Gabrielle stood at the door, replaying her last conversation with her sister. She would be a warrior someday. Xena would teach her how. She had to get away -- she was suffocating here. Gathering her bag of meager belongings to her chest, she pushed her way out, into the unknown. She never looked back.

Joxer looked down happily at the armor he had fashioned for himself.
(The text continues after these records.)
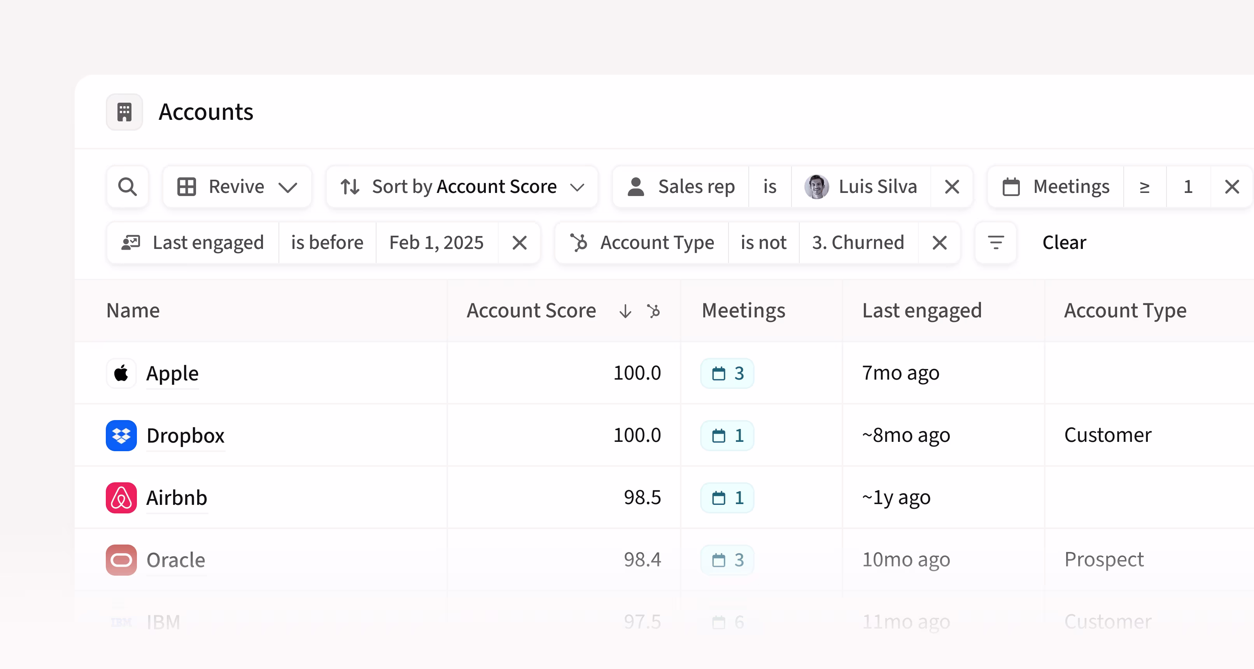Open the Revive view dropdown
The image size is (1254, 669).
click(237, 187)

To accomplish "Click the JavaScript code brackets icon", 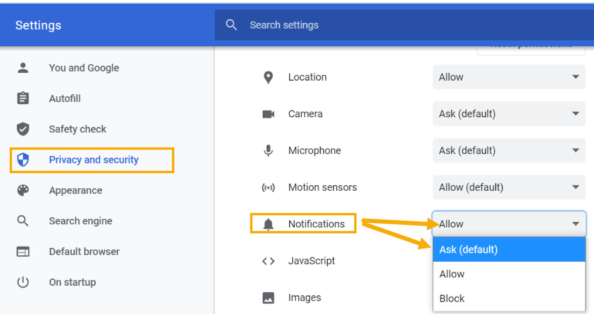I will [268, 261].
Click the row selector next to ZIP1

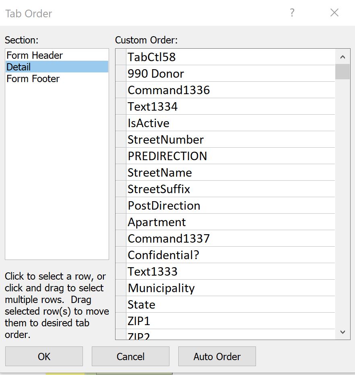[121, 321]
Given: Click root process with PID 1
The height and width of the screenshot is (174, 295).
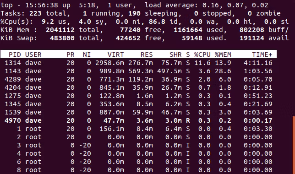Looking at the screenshot, I should tap(138, 129).
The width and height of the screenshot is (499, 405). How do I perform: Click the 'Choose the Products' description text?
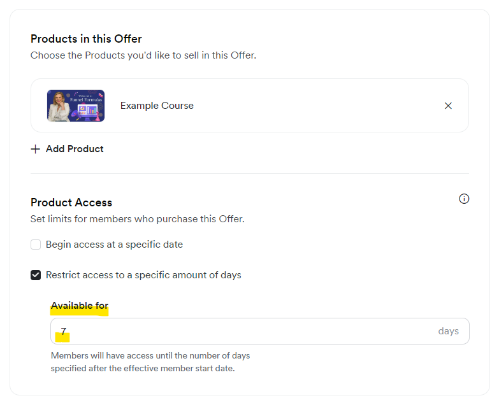(x=143, y=55)
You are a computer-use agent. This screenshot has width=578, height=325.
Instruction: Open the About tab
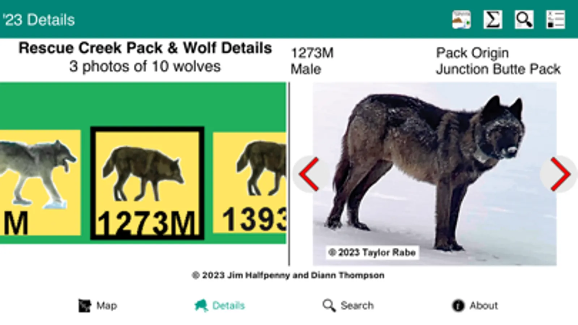(475, 306)
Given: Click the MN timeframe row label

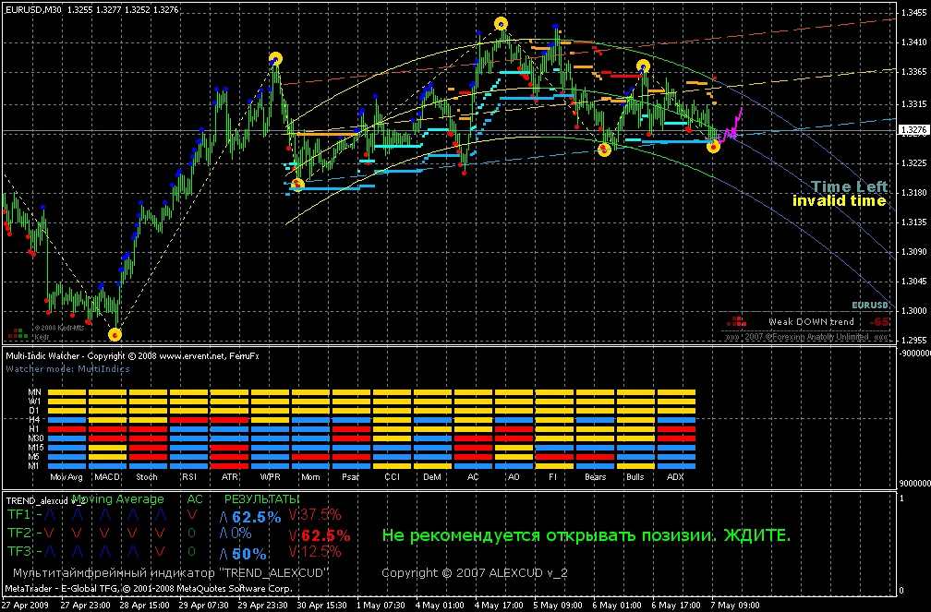Looking at the screenshot, I should pyautogui.click(x=33, y=392).
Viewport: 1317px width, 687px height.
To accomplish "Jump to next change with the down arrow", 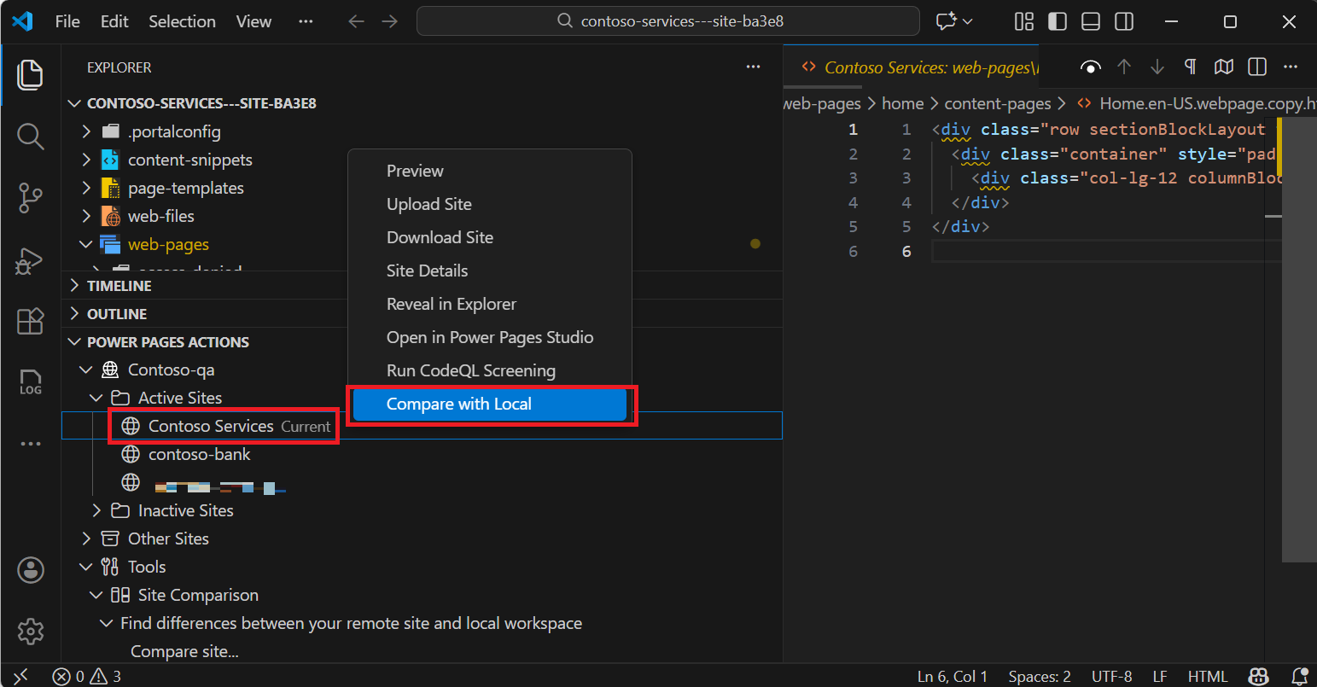I will point(1157,67).
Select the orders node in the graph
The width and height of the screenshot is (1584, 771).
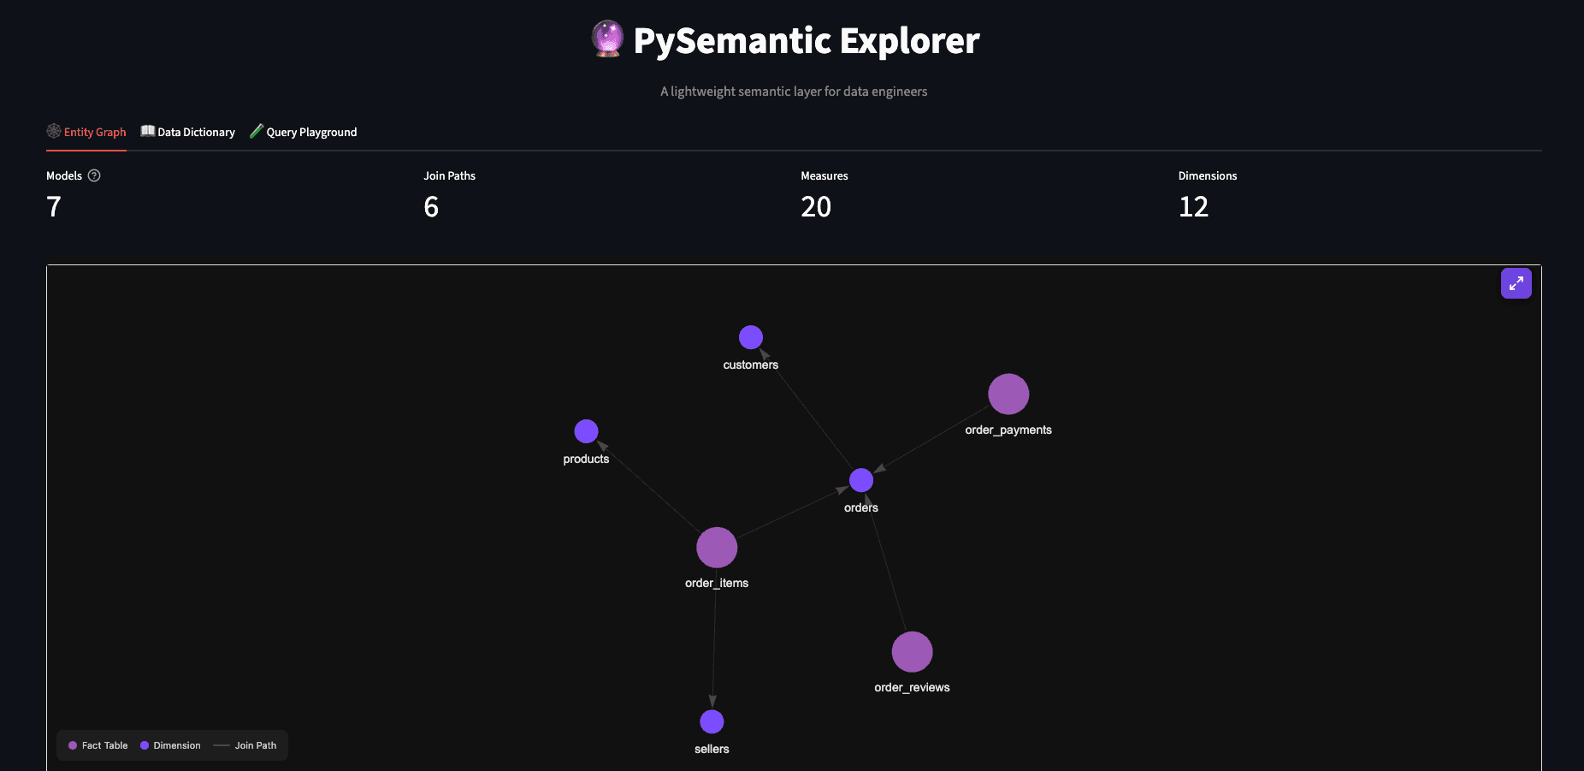click(860, 480)
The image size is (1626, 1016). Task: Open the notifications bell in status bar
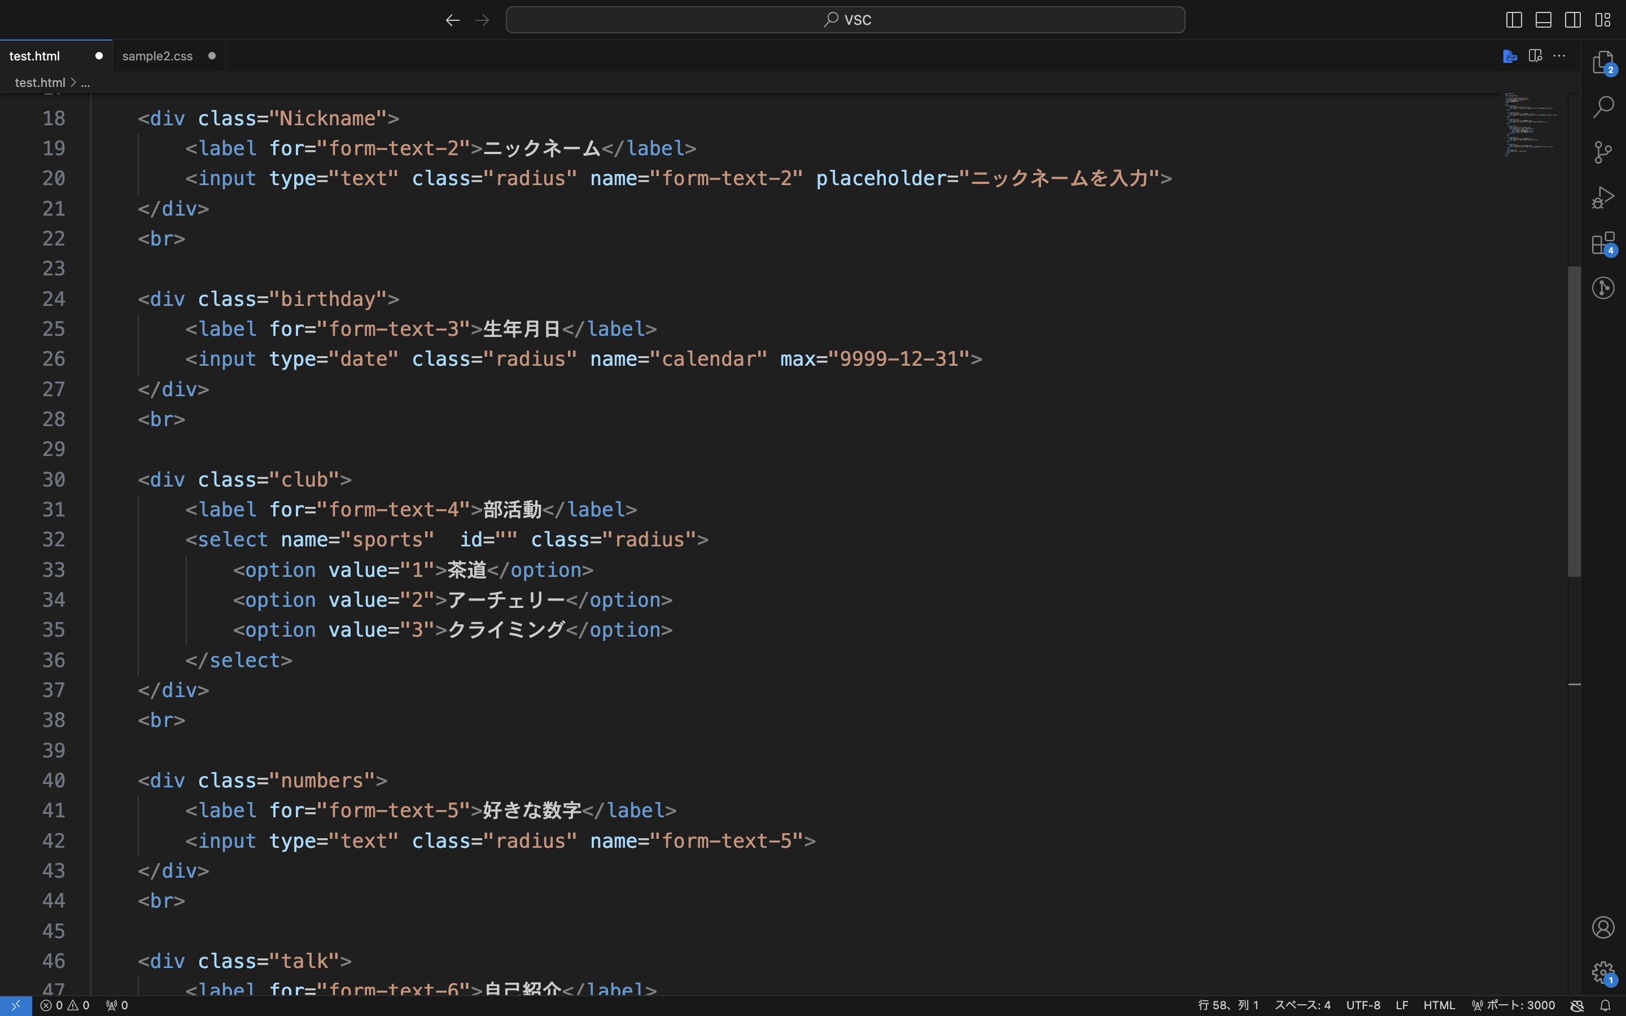[1605, 1005]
He would make his father proud. He would be a warrior. He had thought of merely sneaking off in the night, as Jace had done, but he was glad he had told his father. His hand lovingly caressed the scabbard at his side -- the only piece of genuine warrior equipment on his body. His father had given it to him after Jett had waved it off -- an assassin didn't need flashy scabbards, but rather concealed knives and weapons of stealth. Had he not announced his leaving, he would never have received this.

His mother had cried, but he saw the relief in her eyes. His father rarely beat him anymore, but he was getting nowhere fast at home. She too knew it was time for her baby to leave. Her baby -- he thought again of Jace calling him "little brother." He wondered if the rumors he had heard were true. Father had forbidden them to so much as mention his name in public.

Only Jett remained at home, but he came and went like a shadow, sometimes gone for weeks at a time. He wondered idly what his parents would do, rattling around in this big old place together. Actually, it would just be his mother for a while -- his father had just been jailed in Marimas for some fancy operation he had thought impenetrable, but at which he had been caught. He was relieved -- mother was really safer with him gone.

He squared his shoulders and set out to find his place in the world. He never looked back.